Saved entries
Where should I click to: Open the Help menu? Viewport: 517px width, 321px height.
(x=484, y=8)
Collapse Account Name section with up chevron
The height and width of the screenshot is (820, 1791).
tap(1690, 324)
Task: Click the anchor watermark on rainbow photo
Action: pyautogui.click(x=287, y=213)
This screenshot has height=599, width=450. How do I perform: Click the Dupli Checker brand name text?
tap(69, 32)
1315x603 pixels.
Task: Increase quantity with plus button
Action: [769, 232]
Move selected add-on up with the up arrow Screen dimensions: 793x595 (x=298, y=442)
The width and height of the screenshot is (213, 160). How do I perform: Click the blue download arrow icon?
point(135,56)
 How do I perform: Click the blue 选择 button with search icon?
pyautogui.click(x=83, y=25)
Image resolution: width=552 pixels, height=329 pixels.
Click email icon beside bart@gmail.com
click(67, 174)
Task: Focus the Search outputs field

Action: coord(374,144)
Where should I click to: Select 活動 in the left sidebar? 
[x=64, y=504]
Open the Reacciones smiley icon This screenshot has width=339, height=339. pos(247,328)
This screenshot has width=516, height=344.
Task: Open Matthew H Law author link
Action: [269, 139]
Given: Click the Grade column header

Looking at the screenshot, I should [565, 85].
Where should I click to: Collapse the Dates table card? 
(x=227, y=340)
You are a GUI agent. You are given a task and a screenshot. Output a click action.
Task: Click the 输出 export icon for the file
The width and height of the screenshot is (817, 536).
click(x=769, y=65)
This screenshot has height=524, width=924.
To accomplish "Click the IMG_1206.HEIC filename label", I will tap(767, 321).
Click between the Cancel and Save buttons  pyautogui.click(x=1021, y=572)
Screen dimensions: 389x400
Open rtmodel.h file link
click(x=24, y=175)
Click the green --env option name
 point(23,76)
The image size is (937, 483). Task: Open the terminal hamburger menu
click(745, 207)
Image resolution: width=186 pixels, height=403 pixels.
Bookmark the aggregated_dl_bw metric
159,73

* **Activity**: Only the lines from the one containing "Open rtmodel.h file link" through the last line of the records belong in the answer, each written out exactly.

* **Result of this task**:
Open rtmodel.h file link
click(x=24, y=175)
Click the green --env option name
 point(23,76)
The image size is (937, 483). Task: Open the terminal hamburger menu
click(745, 207)
Image resolution: width=186 pixels, height=403 pixels.
Bookmark the aggregated_dl_bw metric
159,73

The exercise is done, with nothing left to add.